One of the finest pianists in history and perhaps the last of the great Romantic style composers. He used his own skills as a performer to fully explore the full possibilities of the piano. Even in his earliest compositions, he had an uncanny gift for melody and harmony. Born in north-western Russia to noble parents. It was his paternal grandfather who brought in his first teacher when Sergei was about nine years old.

He soon entered the St. Petersburg Conservatory and then moved to Moscow to studies in composition, counterpoint, and harmony.

In school he was actually quite lazy in his academic studies, failing most of his classes. It was only the strictness of his piano teachers that instilled some much-needed discipline.

While he was still a student, he began serious composition for which he displayed incredible skill, composing a one-act opera called Aleko (for which he was awarded a gold medal in composition) and also his first piano concerto and some smaller piano pieces including one which would become one of the signature pieces, the Prelude in C#m, composed when he was just 19. The public took an instant fascination to the piece, so much so that young Sergei became amused at the constant requests for him to play it and developed a habit of replying to the request, “Oh Must I?!” or claiming that he couldn’t remember it.
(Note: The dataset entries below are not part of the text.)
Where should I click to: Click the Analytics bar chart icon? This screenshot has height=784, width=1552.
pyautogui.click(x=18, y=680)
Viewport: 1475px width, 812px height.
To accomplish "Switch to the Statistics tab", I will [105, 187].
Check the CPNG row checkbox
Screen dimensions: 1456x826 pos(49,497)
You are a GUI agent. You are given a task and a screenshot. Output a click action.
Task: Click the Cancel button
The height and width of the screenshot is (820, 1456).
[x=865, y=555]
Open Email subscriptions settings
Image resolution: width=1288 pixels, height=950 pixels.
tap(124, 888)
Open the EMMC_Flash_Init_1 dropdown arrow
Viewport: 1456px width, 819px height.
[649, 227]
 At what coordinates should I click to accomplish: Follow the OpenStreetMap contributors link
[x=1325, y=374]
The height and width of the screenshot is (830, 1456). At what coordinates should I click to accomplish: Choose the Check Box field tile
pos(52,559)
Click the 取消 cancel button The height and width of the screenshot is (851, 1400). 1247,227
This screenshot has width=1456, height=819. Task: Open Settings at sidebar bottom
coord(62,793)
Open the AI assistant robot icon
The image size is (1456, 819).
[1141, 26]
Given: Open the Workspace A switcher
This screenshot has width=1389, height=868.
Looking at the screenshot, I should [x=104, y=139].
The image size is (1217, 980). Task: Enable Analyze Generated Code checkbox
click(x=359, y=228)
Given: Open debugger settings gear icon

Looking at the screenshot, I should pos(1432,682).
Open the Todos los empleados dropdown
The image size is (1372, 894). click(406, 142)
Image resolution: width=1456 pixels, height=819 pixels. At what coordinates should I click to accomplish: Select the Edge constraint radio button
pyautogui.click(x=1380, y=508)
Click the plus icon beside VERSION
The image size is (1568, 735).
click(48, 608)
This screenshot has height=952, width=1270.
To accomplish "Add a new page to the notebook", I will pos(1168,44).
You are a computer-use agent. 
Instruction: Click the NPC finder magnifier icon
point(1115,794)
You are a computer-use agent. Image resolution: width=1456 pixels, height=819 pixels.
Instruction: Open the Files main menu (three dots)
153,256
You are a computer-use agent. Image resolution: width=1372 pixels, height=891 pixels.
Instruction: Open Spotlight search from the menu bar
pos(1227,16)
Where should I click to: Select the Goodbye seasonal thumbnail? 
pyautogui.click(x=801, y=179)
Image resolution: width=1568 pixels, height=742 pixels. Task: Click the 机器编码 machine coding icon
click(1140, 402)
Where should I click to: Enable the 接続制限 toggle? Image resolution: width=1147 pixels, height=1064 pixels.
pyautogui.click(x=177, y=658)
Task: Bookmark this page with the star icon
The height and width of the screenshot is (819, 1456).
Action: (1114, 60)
In his late teens, while In Moscow, he met the composer Pyotr Ilyich Tchaikovsky, who became an important mentor. One of Tchaikovsky’s tasks for him was arranging some of his Sleeping Beauty ballet for piano. Tchaikovsky’s death hit the young Sergei very hard causing many of his compositions during this period to be very dark, including his first Symphony a few years later. Unfortunately, it didn’t go well due to lack of rehearsal time and also because according to Rachmaninoff’s wife and several other witnesses, the conductor, none other than Alexander Glazunov, was probably drunk during the premiere. The horrific event caused Rachmaninoff to spiral down into a severe depression and writer’s block that lasted for three years. He began to see a psychologist who helped him out of his years-long gloom. He dedicated his Second Symphony to his doctor. The piece was received very well which added to his recovery.

Rachmaninoff fled the Russian Revolution and ended up in the United States and signed a contract with the Victor Talking Machine Company (the precursor to today’s RCA Victor).

Rachmaninoff met and became friends with celebrated pianist Vladimir Horowitz, a friendship that lasted until the composer’s death. Horowitz referred to him as “the musical God of my youth.”

Due to his heavy performance schedule in the last part of his life, his output as a composer slowed tremendously. Between 1918 and his death in 1943, he completed only six works, including the “Rhapsody on a Theme of Paganini,” “Symphonic Dances” and the Symphony #3.

Rachmaninoff fell ill during a concert tour in late1942 and was diagnosed with malignant melanoma. His last recital was given February 17, 1943 in Knoxville, Tennessee, which ironically included Chopin’s Piano Sonata #2 which contains the famous funeral march.

Rachmaninoff died March 28, 1943 in Beverly Hills, California. He is buried in New York State in Valhalla, New York.